* [AÇÃO NECESSÁRIA 1]: Transcreva palavra por palavra o trecho do texto sobre a peça Tebas Land que vai de "Nessa configuração de" a "dos recursos cênicos.".
* [AÇÃO NECESSÁRIA 2]: Indique se cada afirmação abaixo está de acordo com o texto sobre a peça Tebas Land, respondendo sim ou não e citando literalmente as palavras do texto que decidem a resposta. (a) Sergio Blanco, autor da peça, é uruguaio. (b) Otto Jr. interpreta o jovem preso por matar o próprio pai. (c) A peça teve temporada prorrogada no Rio de Janeiro em 2025.

* [TRECHO SELECIONADO]:

────

Robson Torinni, ator que entrevistou pessoa privada de liberdade para representar um parricida em Tebas Land, fala ao Jornal Nota sobre o que o público e os artistas têm buscado no teatro.
O teatro tem menos recursos que o cinema para nos enganar, por isso mesmo, a mentira que ele entrega pode ser mais dilacerante pela sua crueza e honestidade. Em Tebas Land, peça premiada que teve temporada prorrogada em São Paulo em 2025, todos os elementos da mentira são apresentados antes mesmo do espetáculo começar.
Os atores, também premiados, Otto Jr. e Robson Torinni se posicionam no mise-en-scène antes do aviso sonoro, para em seguida, desenvolver um enredo que parece uma revelação e se cria no ato da performance. Há uma obsessão com o próprio jogo teatral em Tebas Land que fazem da obra um dos exemplares mais marcantes do teatro autoconsciente, tão em alta nos últimos anos.
A tensão entre mentira e verdade é muito cara ao autor da peça, o uruguaio Sergio Blanco. Em Tebas Land, ele apresenta o tema por meio do relato autoficcional de um dramaturgo que decide escrever uma peça sobre um jovem preso por matar o próprio pai.
São dois atores e quatro personagens que dão vida à trama. Otto Jr., vencedor do Prêmio Shell RJ, vive o dramaturgo enquanto escreve a peça e durante a encenação do texto. Robson Torinni, que recebeu o Prêmio Botequim Cultural, interpreta o jovem preso e o ator que representa o parricida.
Nessa configuração de duas dimensões, ocorre algo parecido com o que acontece quando um mágico apresenta um truque: a “mentira” é inventada e explicada antes da ação. Nesse processo, em que tanto a criação quanto a performance são apresentadas em cena, a peça revela desde a etapa da composição com as intertextualidades até a escolha dos recursos cênicos.

“Exige muito equilíbrio e coesão integrar multimídia, referências clássicas e fluxo de consciência para que os recursos não se sobreponham à narrativa”, destaca o ator Robson Torinni ao Jornal Nota, “também é desafiador para os atores, que precisam manter a conexão com o público enquanto percorrem um texto denso e fragmentado”.
Apesar dos elementos complexos, o texto e a atuação mantêm uma fluidez impressionante para desconstruir as dicotomias do teatro diante do público: ficção e realidade, ator e personagem, criador e criação. Segundo alguns críticos, é o interesse por esse jogo que fez de Sergio Blanco um dramaturgo internacionalmente reconhecido.
A metalinguagem teatral parece viver um auge que, para Torinni, se dá porque vivemos em “um tempo em que as fronteiras entre realidade e ficção estão cada vez mais borradas, impulsionadas pelas redes sociais, pela cultura da performance e por uma crescente valorização da experiência individual”.
O ator sublinha que o “espectador contemporâneo demanda experiências mais reflexivas e autênticas, assim como os próprios artistas têm uma necessidade maior de pensar criticamente o seu fazer artístico”.

────

* [SEÇÃO DE DADOS]:
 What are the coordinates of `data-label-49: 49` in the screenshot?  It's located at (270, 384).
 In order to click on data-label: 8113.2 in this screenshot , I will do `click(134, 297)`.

────

* [RESPOSTA ESCRITA 1]:
Nessa configuração de duas dimensões, ocorre algo parecido com o que acontece quando um mágico apresenta um truque: a “mentira” é inventada e explicada antes da ação. Nesse processo, em que tanto a criação quanto a performance são apresentadas em cena, a peça revela desde a etapa da composição com as intertextualidades até a escolha dos recursos cênicos.

* [RESPOSTA ESCRITA 2]:
(a) Sim: "o uruguaio Sergio Blanco".
(b) Não: "Robson Torinni, que recebeu o Prêmio Botequim Cultural, interpreta o jovem preso e o ator que representa o parricida".
(c) Não: "teve temporada prorrogada em São Paulo em 2025".